Disentangling Mathematical Reasoning in LLMs: A Methodological Investigation of Internal Mechanisms
Tanja Baeumel, Josef van Genabith, Simon Ostermann
Why It Matters
What makes this one worth your time
Understanding the internal reasoning processes of LLMs can inform model design and improve their performance on reasoning-intensive tasks.
This study uncovers how LLMs process arithmetic tasks, highlighting distinct internal mechanisms.
Summary
The paper investigates the internal mechanisms of large language models (LLMs) during arithmetic operations, revealing that proficient models exhibit a division of labor between attention and MLP modules, with correct result generation occurring in the final layers.
Key contributions
- Investigation of internal mechanisms during arithmetic task execution in LLMs.
- Identification of the role of attention and MLP modules in proficient models.
- Demonstration of how next-token predictions are constructed across layers.
Notable insights
- Proficient models show a clear division of labor between attention and MLP modules, which is absent in less proficient models.

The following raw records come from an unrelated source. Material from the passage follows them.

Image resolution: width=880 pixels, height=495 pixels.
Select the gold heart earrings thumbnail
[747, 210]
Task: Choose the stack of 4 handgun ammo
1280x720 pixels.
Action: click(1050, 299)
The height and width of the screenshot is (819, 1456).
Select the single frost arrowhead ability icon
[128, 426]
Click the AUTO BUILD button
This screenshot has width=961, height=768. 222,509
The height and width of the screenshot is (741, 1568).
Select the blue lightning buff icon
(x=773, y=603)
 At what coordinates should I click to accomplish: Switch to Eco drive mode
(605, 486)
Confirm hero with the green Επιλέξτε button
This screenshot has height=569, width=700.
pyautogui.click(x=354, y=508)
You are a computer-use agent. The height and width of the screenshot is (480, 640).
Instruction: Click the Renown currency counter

- Successful models process challenging arithmetic tasks functionally, indicating reasoning capabilities beyond mere factual recall.
Possible limitations
- Not stated in the abstract.
Abstract
arXiv:2604.15842v1 Announce Type: new Abstract: Large language models (LLMs) have demonstrated impressive capabilities, yet their internal mechanisms for handling reasoning-intensive tasks remain underexplored. To advance the understanding of model-internal processing mechanisms, we present an investigation of how LLMs perform arithmetic operations by examining internal mechanisms during task execution. Using early decoding, we trace how next-token predictions are constructed across layers. Our experiments reveal that while the models recognize arithmetic tasks early, correct result generation occurs only in the final layers. Notably, models proficient in arithmetic exhibit a clear division of labor between attention and MLP modules, where attention propagates input information and MLP modules aggregate it. This division is absent in less proficient models. Furthermore, successful models appear to process more challenging arithmetic tasks functionally, suggesting reasoning capabilities beyond factual recall.